EXERCISE INSTRUCTIONS - Rewrite the part of the records that opens with the line containing "Where should I click to: Click Monaco's" and closes with the line containing "Action: [x=2217, y=14]" as a numbered list. Include both of those lines and leave out any blank lines.

RECORDS SUPPLIED -
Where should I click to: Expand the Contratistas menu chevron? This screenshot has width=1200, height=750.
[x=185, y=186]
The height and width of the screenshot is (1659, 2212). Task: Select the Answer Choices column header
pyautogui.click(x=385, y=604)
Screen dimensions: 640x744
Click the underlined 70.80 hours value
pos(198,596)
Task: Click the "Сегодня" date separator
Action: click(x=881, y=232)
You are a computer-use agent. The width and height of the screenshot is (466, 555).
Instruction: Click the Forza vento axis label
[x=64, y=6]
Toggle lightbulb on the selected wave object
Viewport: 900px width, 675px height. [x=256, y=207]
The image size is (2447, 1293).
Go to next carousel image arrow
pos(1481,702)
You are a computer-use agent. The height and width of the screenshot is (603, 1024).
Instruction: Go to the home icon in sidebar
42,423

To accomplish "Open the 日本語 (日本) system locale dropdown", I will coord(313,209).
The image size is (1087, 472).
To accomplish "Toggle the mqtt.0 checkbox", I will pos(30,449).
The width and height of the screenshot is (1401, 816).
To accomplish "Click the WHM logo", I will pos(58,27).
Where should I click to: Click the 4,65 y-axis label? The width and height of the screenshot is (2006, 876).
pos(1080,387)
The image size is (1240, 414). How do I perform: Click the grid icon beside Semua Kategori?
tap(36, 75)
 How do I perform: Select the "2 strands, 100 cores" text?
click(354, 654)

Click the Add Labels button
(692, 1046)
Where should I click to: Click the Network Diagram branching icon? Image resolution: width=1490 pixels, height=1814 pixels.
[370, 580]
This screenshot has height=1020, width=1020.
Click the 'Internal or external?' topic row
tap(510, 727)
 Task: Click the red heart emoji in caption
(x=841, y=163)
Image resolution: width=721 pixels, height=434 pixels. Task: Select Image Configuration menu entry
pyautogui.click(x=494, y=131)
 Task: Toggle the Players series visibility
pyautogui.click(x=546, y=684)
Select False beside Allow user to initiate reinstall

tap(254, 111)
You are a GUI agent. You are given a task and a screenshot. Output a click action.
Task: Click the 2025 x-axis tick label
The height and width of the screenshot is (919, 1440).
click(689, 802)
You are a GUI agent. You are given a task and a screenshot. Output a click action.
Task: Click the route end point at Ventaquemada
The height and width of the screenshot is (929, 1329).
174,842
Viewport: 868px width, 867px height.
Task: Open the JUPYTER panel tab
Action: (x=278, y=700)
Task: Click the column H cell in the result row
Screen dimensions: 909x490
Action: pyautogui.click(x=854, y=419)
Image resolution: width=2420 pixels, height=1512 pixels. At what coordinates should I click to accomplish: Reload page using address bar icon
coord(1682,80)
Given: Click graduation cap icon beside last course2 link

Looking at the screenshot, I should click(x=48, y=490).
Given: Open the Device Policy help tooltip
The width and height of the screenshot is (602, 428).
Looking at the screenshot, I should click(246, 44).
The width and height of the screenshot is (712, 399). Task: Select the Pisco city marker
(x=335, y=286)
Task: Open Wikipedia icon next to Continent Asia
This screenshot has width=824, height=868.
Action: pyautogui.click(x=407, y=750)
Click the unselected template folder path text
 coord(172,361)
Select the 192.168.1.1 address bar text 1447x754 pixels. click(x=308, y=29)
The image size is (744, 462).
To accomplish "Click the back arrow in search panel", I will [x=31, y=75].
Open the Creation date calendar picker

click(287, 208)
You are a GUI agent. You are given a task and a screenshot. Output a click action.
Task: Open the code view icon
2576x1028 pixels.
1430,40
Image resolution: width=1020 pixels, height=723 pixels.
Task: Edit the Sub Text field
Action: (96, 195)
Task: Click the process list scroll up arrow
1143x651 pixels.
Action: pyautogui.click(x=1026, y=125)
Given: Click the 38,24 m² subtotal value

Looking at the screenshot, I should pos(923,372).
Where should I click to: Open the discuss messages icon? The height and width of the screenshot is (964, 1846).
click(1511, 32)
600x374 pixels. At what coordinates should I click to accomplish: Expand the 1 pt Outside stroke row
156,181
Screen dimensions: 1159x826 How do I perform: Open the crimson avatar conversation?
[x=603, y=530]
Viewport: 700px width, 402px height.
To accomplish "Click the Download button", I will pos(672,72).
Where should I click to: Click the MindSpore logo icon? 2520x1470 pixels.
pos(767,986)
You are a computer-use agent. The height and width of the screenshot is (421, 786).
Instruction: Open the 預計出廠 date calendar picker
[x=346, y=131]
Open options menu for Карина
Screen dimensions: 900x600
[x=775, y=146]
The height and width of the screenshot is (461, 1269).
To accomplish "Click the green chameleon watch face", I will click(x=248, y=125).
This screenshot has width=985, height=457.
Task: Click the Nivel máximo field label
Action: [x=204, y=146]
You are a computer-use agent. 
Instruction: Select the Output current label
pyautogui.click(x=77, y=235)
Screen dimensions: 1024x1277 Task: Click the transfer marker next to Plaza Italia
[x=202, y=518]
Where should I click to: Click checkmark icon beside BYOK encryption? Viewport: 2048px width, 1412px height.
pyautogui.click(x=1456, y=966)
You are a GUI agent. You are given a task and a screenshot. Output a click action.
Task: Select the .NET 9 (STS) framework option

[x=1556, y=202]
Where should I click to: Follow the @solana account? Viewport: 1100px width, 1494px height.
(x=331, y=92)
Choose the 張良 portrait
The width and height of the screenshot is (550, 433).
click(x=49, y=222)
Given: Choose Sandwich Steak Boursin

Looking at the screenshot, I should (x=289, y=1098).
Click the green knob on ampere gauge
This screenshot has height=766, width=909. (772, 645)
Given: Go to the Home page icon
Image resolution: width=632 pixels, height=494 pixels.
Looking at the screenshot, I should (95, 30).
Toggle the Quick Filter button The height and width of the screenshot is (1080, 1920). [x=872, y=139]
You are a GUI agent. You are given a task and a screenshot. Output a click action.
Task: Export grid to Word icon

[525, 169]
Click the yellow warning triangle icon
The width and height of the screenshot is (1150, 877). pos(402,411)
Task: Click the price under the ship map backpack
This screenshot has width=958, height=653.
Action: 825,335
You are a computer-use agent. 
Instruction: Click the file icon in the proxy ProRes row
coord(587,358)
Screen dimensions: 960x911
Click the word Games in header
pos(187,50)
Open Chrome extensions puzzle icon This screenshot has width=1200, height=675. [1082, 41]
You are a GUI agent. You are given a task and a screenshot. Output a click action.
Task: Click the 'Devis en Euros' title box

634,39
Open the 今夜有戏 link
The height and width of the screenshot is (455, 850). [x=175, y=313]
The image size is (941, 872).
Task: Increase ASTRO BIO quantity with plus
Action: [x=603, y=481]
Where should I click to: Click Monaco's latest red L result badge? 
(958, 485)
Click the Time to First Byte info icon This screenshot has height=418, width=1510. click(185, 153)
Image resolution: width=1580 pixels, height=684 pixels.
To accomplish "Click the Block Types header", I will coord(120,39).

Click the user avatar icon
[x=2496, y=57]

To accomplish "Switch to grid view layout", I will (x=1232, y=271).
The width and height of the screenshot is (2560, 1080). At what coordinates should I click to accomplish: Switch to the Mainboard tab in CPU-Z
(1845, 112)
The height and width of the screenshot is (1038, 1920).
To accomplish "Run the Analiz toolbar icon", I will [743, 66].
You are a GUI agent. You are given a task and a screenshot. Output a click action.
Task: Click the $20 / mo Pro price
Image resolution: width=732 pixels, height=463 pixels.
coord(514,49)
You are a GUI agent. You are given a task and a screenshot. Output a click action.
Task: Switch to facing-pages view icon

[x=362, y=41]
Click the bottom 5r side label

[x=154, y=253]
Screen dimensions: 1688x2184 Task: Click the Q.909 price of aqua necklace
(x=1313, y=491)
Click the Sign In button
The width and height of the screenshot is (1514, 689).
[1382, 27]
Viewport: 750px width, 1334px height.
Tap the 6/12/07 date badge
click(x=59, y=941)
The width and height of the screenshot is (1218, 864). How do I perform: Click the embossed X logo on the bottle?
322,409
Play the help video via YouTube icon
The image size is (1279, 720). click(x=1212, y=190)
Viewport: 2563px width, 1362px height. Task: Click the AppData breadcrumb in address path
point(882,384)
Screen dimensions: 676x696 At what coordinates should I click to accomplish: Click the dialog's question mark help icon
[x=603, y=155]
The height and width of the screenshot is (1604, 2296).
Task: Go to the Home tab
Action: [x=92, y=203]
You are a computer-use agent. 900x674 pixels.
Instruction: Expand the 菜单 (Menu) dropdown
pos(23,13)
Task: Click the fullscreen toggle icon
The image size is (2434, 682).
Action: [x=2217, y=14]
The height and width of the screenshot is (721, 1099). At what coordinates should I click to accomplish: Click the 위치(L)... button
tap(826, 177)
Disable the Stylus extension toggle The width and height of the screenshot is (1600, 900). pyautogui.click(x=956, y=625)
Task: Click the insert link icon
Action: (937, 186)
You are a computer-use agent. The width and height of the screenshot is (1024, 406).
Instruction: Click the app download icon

FULL ANSWER -
1. Where should I click to: Click Monaco's latest red L result badge? 
2. (958, 485)
3. Click the Time to First Byte info icon This screenshot has height=418, width=1510. click(185, 153)
4. Image resolution: width=1580 pixels, height=684 pixels.
5. To accomplish "Click the Block Types header", I will coord(120,39).
6. Click the user avatar icon
7. [x=2496, y=57]
8. To accomplish "Switch to grid view layout", I will (x=1232, y=271).
9. The width and height of the screenshot is (2560, 1080). At what coordinates should I click to accomplish: Switch to the Mainboard tab in CPU-Z
10. (1845, 112)
11. The height and width of the screenshot is (1038, 1920).
12. To accomplish "Run the Analiz toolbar icon", I will [743, 66].
13. You are a GUI agent. You are given a task and a screenshot. Output a click action.
14. Task: Click the $20 / mo Pro price
15. Image resolution: width=732 pixels, height=463 pixels.
16. coord(514,49)
17. You are a GUI agent. You are given a task and a screenshot. Output a click action.
18. Task: Switch to facing-pages view icon
19. [x=362, y=41]
20. Click the bottom 5r side label
21. [x=154, y=253]
22. Screen dimensions: 1688x2184 Task: Click the Q.909 price of aqua necklace
23. (x=1313, y=491)
24. Click the Sign In button
25. The width and height of the screenshot is (1514, 689).
26. [1382, 27]
27. Viewport: 750px width, 1334px height.
28. Tap the 6/12/07 date badge
29. click(x=59, y=941)
30. The width and height of the screenshot is (1218, 864). How do I perform: Click the embossed X logo on the bottle?
31. 322,409
32. Play the help video via YouTube icon
33. The image size is (1279, 720). click(x=1212, y=190)
34. Viewport: 2563px width, 1362px height. Task: Click the AppData breadcrumb in address path
35. point(882,384)
36. Screen dimensions: 676x696 At what coordinates should I click to accomplish: Click the dialog's question mark help icon
37. [x=603, y=155]
38. The height and width of the screenshot is (1604, 2296).
39. Task: Go to the Home tab
40. Action: [x=92, y=203]
41. You are a computer-use agent. 900x674 pixels.
42. Instruction: Expand the 菜单 (Menu) dropdown
43. pos(23,13)
44. Task: Click the fullscreen toggle icon
45. The image size is (2434, 682).
46. Action: [x=2217, y=14]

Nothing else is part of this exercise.